Exploring the Landscape... (versus deciding in advance how much I'll like it)
Enjoying the Scenery of Life…
I spend a lot of time ‘just wondering’.
I muse on the simplest stuff, how much planning the dog puts into his play activities, what came up in a simple conversation with my doctor, and I also muse on the ‘bigger questions’, how to change the economy, what to do with unintended consequences and whether or not I’m even aware of them.
I like the musing and I don’t mind that it goes nowhere, or that it goes somewhere.
…Versus Deciding What I Want to Learn En Route
When I’m with clients though, I like to differentiate for them that we can explore questions that are simply ‘interesting’—interesting with no apparent application to the work we have agreed to do together—or questions that look as if they are ‘interesting and useful’; those latter ones coming with some kind of perceived potential impact in what they are doing,
I want to explore how to be more influential in meetings.
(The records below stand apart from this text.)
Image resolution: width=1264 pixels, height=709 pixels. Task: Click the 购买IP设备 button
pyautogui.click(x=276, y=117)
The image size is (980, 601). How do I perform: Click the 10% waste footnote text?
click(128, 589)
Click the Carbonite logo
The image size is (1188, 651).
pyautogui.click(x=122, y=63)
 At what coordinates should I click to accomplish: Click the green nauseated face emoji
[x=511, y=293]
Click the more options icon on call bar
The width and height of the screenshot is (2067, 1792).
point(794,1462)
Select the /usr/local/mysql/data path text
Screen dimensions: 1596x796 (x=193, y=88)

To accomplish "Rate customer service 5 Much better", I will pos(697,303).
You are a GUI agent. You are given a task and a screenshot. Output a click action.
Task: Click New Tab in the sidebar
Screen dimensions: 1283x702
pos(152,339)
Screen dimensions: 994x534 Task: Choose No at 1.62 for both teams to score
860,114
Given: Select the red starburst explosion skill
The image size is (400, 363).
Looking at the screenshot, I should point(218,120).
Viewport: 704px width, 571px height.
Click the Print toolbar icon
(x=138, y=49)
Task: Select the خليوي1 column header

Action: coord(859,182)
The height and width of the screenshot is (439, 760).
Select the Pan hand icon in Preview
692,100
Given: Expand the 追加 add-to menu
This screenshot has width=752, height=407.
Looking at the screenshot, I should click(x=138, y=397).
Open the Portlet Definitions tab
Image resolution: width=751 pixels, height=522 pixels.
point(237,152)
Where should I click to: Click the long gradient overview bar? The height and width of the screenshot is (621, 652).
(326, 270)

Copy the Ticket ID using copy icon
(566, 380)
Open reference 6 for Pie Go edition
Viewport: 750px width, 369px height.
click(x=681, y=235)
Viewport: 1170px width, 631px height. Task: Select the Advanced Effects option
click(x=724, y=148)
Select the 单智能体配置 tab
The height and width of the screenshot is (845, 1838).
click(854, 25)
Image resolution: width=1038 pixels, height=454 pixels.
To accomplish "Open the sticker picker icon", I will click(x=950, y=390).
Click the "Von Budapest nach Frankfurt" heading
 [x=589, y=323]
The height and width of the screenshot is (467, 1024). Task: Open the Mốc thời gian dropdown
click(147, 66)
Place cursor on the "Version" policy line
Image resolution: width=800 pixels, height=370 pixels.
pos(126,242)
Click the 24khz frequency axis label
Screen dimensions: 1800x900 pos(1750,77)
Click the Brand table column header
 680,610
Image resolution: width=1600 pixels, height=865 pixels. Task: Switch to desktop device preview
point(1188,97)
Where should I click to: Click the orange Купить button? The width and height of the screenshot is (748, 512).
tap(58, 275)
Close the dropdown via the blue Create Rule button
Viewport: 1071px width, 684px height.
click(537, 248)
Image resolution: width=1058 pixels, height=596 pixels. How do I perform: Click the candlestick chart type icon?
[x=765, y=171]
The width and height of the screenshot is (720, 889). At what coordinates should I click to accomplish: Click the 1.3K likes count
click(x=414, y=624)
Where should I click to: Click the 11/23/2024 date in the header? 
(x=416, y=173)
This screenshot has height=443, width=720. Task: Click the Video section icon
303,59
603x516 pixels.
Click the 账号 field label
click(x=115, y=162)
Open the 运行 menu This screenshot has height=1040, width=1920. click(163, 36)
I want to be help my staff become more engaged and productive.
I want a better relationship with my teenagers.
And so on…
Which doesn’t mean that there are no implications or applications of simply exploring the nature of life and the stuff that comes up, large or small, but that in a contracted relationship we put a container around it and we usually identify what is going into that container, at least when we start.
It gives us something to point back to when one or other of us might suggest a diversion. When I’m out on the bike with my husband, like yesterday, we usually have an idea in advance of where we will go, and sometimes we stick to it without question, and sometimes we pause to assess whether we want to go longer, or shorter, or make a change to the plan.
Neither one is better than the other, and I know his enjoyment of the ride isn’t fixed to the route he had in his mind when we set out—unless he thinks it is of course.
It’s the same with our personal reflections and development of this thing I usually call ‘leadership’; what you might also be doing with the people around you.
We don’t necessarily see more by staying on the path we set, or by straying off it, just that sometimes we think we will.
We don’t necessarily enjoy one more than the other, unless we think we will.
Or know that one will have more impact than another, unless we think it will.
And that’s also a cool place to explore.